- Opening Delimiter -

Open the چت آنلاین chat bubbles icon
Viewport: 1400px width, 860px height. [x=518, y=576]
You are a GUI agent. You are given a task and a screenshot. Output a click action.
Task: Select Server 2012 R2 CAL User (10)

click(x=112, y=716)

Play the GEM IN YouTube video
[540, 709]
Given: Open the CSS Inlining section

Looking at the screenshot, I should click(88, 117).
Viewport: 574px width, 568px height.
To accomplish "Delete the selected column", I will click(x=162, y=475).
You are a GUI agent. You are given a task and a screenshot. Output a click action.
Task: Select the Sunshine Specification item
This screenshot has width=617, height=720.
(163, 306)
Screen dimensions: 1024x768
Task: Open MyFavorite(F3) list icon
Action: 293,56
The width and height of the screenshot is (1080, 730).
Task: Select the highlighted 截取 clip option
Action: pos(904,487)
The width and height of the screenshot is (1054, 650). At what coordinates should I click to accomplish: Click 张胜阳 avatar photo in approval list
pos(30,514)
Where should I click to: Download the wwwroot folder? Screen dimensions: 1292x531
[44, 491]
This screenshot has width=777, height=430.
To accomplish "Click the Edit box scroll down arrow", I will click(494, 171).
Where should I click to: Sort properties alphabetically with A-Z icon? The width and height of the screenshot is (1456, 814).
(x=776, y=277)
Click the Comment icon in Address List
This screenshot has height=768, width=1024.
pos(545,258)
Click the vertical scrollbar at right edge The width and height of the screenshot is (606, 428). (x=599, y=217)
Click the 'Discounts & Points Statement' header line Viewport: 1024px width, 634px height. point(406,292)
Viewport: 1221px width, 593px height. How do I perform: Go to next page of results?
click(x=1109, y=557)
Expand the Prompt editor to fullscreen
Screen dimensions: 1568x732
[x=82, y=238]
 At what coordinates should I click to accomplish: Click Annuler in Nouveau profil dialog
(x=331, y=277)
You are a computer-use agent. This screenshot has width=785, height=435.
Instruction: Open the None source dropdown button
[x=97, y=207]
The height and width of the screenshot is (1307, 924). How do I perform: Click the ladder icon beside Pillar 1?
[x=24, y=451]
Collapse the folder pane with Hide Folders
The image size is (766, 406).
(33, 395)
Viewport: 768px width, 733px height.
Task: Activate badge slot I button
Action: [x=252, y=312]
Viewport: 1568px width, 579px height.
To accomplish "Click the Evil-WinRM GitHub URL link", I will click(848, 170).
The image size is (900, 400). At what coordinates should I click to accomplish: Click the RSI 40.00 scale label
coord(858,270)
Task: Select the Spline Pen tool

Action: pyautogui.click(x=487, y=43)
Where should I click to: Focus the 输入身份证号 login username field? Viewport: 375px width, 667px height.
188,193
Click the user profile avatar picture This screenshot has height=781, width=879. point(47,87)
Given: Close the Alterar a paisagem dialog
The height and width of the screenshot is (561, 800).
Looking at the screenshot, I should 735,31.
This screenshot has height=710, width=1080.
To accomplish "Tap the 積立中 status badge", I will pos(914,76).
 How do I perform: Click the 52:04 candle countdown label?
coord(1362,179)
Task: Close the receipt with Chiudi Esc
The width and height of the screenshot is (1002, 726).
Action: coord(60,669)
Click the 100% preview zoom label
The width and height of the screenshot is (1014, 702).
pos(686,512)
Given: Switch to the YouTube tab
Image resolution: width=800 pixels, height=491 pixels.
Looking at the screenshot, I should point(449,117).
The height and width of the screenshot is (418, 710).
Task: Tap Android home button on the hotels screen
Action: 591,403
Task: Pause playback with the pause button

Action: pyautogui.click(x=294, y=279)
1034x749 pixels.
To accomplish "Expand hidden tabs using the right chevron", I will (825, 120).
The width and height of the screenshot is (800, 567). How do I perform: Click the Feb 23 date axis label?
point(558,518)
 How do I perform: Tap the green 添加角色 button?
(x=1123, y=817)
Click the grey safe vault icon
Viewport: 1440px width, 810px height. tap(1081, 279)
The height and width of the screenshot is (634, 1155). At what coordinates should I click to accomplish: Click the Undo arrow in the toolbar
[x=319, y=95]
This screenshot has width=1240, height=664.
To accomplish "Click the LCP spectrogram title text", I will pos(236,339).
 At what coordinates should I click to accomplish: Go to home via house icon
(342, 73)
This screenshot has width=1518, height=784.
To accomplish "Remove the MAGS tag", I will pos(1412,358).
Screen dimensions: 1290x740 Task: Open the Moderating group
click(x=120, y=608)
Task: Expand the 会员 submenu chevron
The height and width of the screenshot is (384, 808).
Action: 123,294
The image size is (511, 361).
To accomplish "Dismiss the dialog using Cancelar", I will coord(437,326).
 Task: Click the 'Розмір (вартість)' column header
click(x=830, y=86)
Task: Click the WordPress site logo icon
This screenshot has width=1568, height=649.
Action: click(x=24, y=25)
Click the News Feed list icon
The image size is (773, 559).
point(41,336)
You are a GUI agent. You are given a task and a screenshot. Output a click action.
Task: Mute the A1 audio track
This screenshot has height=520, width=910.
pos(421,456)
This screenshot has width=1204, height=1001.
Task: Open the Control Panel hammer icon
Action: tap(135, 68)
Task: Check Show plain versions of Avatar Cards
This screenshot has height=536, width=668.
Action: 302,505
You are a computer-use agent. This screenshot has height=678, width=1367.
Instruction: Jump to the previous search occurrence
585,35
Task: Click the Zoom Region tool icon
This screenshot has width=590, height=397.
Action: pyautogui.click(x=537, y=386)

- Closing Delimiter -

EXERCISE BRIEF:
If a line of the records includes the string "Close", copy it out.

ANSWER TO THIS PROBLEM:
Given: Close the Alterar a paisagem dialog
Task: Close the receipt with Chiudi Esc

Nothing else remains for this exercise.